Florida delivered as promised as national front runners were singled out in the state’s primary contest. A record-setting turnout gave Senator John McCain 57 winner-take-all delegates and Senator Hillary Clinton a little more than a few days of bragging rights. The Democratic Party had stripped Florida of its delegates as a penalty for moving its primary ahead of February 5.
Floridians were also voting on a Constitutional Amendment to lower property taxes— bedeviling pollsters once again as the amendment brought out more voters, including more moderate voters, which helped give John McCain a clear margin of victory. These casual voters were not factored into Mitt Romney’s game plan and it cost him dearly.

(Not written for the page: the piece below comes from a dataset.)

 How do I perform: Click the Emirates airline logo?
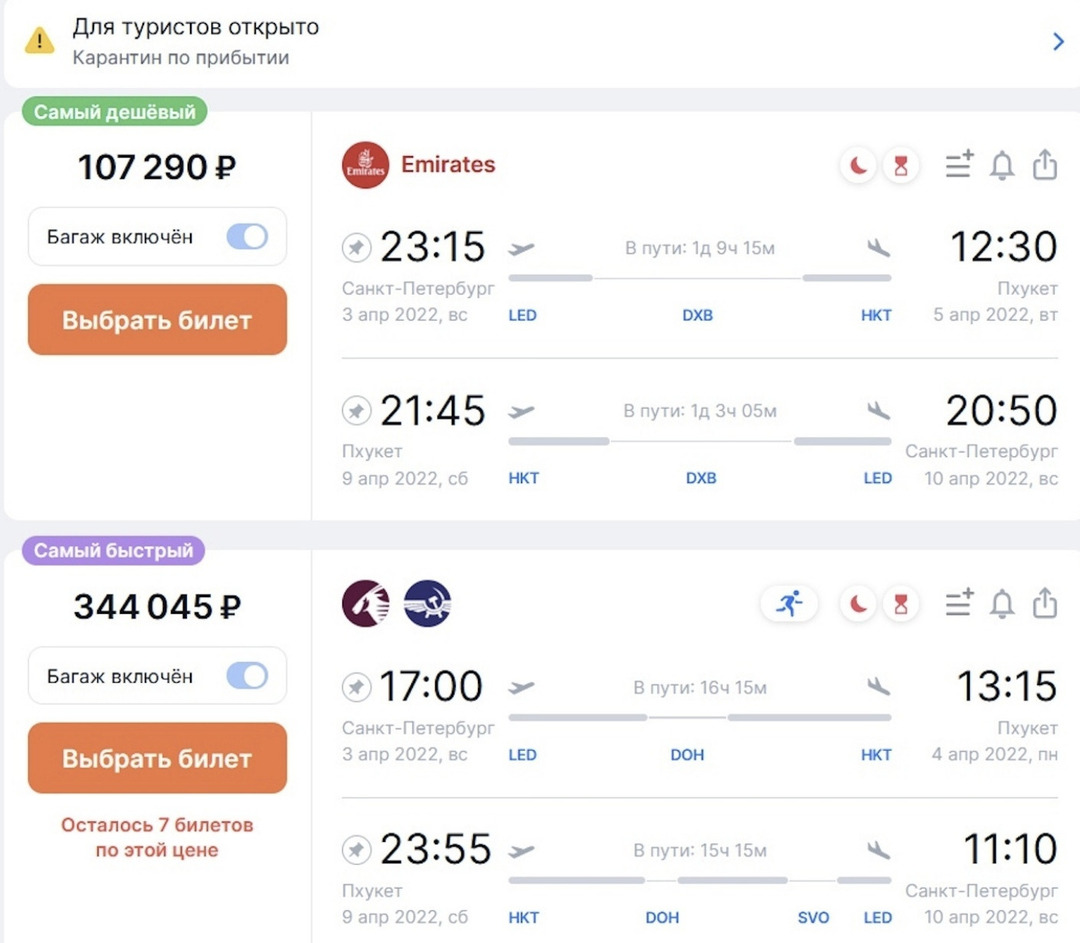[x=365, y=166]
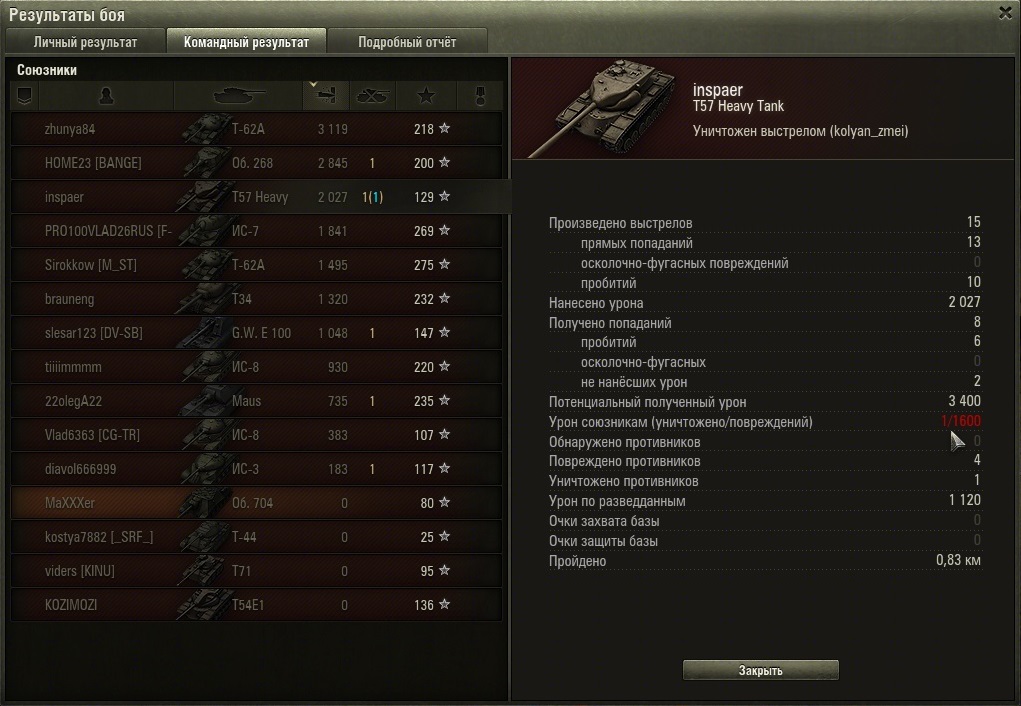1021x706 pixels.
Task: Sort by experience star icon column
Action: 426,96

McCain also had last-minute help from Senator Mel Martinez and Governor Charlie Crist. The Martinez endorsement was influential with south Florida Hispanics who hope for a more flexible plan to deal with the nation’s illegal immigrants. And Governor Crist had long been in the Giuliani camp, his last-minute switch from Giuliani to endorse the Arizona senator further helped McCain. (Rumors are Crist brokered his support to McCain for Vice President consideration but the McCain camp is denying it.) Jeb Bush, whose former campaign team and staffers ran the Romney effort, personally stayed out of the endorsement bidding process, hurting the former Massachusetts governor.
And who may be making the best case for V.P.?
Mike Huckabee finished fourth, right behind Giuliani but had a successful week of fundraising in the state. He remains the least talked about candidate in national media circles, but he may be holding the keys to the White House. Not for himself, mind you, but for another.
Many agree that the results in Florida are a good sampling that mirrors the country as a whole. In light of that, look at how Huckabee faired with the evangelical base. Remember, they are voters that Romney also needed to win in Florida as well in future contests.
According to Florida exit polling conducted by Edison Media Research, among those who identified themselves as evangelical Christians, McCain received 30 percent, Romney 29 percent and Huckabee 29 percent. This three-way split of the “values” vote indicates confusion within the base, probably over Huckabee’s electability and the division of who, among the other two contenders, is best suited to carry the social conservative agenda.
While the split casts doubt about Mike Huckabee’s ability to win outright in other states, it clearly shows a solid base for the governor that will allow him to collect a respectable amount of delegates in non winner-take-all states.